El Americano Feo y Bin Laden

Las caricaturas me hacen llorar. Dubi Dubi Dubi.
(Gloria Benavides)

Tengo un hermano que desde hace casi veinte años se gana la vida dibujando retratos en la Plaza de Armas. Allí, en el centro emblemático de la ciudad, ha visto actos de coraje y grandeza, así como ha presenciado su cuota de mezquindad y prepotencia. Me ha contado que los artistas callejeros se vuelven parte de la escenografía urbana, tan invisibles para algunos como los árboles, los faroles o los escaños del lugar. Los artistas, como para desquitarse, miran a los transeúntes con cierta distancia, como a una masa anónima desde la que, de vez en cuando, se desgaja un alma perdida y se detiene a mirar una caricatura, un retrato ajeno, o una pintura que lo saca de la introspección autista con que se desplazaba por la ciudad. Ahí, junto al atril y sus muestras, el artista callejero espera que le dirijan una palabra o una mirada. Mi hermano (seguro que usted lo ha visto alguna vez si ha pasado por la Plaza—seguro que él a usted también) usa como anzuelo caricaturas de personajes de actualidad: deportistas, políticos, poetas, la Bolocco y Menem, héroes, villanos, alguna estrella fugaz que quema sus quince minutos de fama. Estas muestras no se venden, por lo general, porque su función es la de tentar al paseante o al turista. La caricatura se ofrece democráticamente, no como privilegio de los famosos. El Chino Ríos, el Papa, Osama Bin Laden, y usted: es cosa que se atreva a sentarse en el banquito por cinco minutos.

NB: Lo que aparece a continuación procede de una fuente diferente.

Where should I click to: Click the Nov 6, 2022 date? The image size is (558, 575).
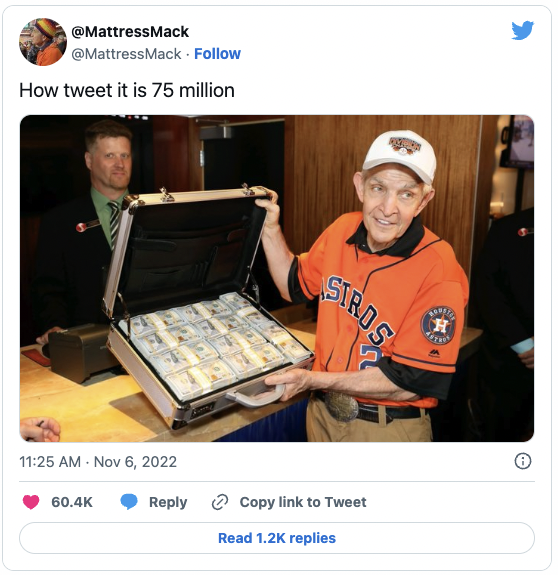pos(135,462)
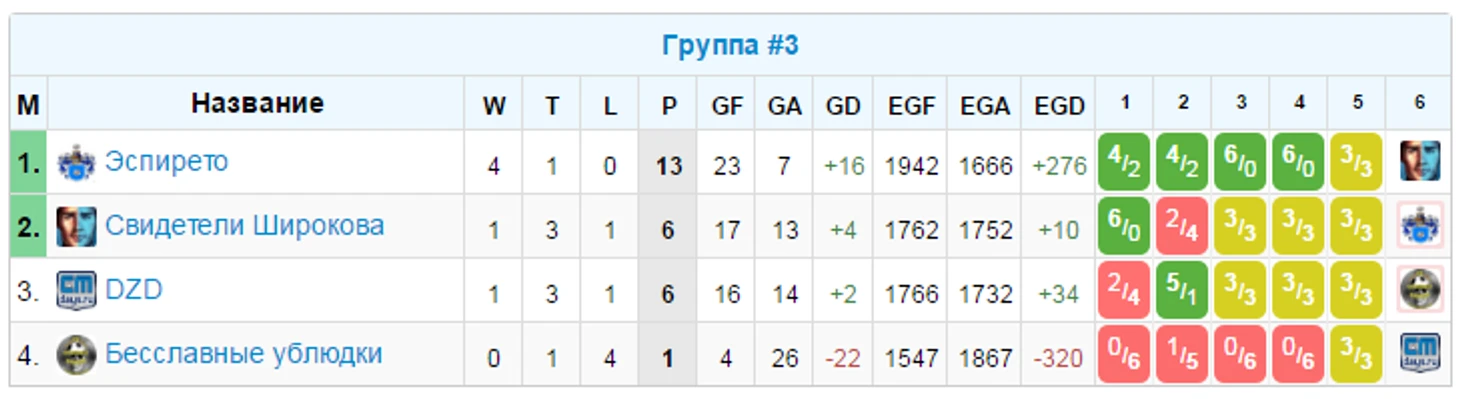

Hace unos días, mi hermano me contó que un turista norteamericano se detuvo a mirar sus dibujos. El paseante le hizo una seña a un grupo de amigos suyos, indicando a Osama Bin Laden entre el panteón de personajes de actualidad. Me imagino, porque la conozco tan bien, la sonrisa franca con que mi hermano debe haber respondido al gesto de interés de un potencial cliente. Después de todo, hay días en que ni siquiera salva el gasto de la locomoción, ni el de la bodega donde deja sus bártulos por la noche. El turista gesticuló, rodeado de sus amigotes, dando a entender que quería comprar el retrato del fundamentalista. Después de un tira y afloja, el gringo sacó de su banano un billete de cinco mil pesos. Apenas Osama estuvo en sus manos, lo cubrió de escupitajos, balbuceando insultos, salpicando a mi hermano, que lo miraba con asombro. “Esto es lo que pienso de Bin Laden”, exclamó, rasgando de arriba a abajo el cartón humedecido. Luego lo partió en pedazos, se los lanzó a mi hermano, los pisoteó, y se quedó esperando la respuesta a su provocación, con su cara rubicunda, seguro entre las risotadas de sus compinches. La respuesta no llegó, ni de parte de los que se detuvieron a presenciar el exabrupto, ni de parte del artista, ducho en el arte de sobrevivir con que ha sorteado los peligros del oficio en la plaza, en las selvas bolivianas, en los bulevares de Mar del Plata y en las callejuelas bravas de Cartagena.

“Claro que me dio rabia, pero él andaba en patota”, me explicó Gerardo, “y además, ya había pagado”. En esa explicación están las claves de por qué el incidente me molestó tanto, al punto de fantasear haber estado allí para cantárselas claras al gringo en su propio idioma. Porque una cosa es despreciar a Bin Laden (como lo hacemos mi hermano y yo de manera profunda) y otra es permitirse escupir y pisotear el trabajo de alguien que se gana la vida en la calle. La primera clave es evidente—esa “coalición” de guardaespaldas socarrones fue la que envalentonó a alguien que estando solo no se hubiera atrevido a tal performance. Otra clave es la noción implícita de que todo se compra: el pago es licencia para insultar y humillar.

Me pregunto si después del ataque de septiembre del año pasado el estereotípico “Ugly American” tiene indulgencia para comportarse como si todo el mundo fuera su propia tira cómica. Me pregunto también si es que realmente cree –como los que queman monigotes del tío Sam o de George W. Bush—que destruyendo la efigie del enemigo, lo derrotan. Y me pregunto si cree que siempre tendrá amigos dispuestos a acompañarlo en sus atropellos, por legítimos que sean sus motivos. ¿No será este mínimo incidente en la remota Chilelandia una muestra de las caricaturas son las que realmente mueven el mundo?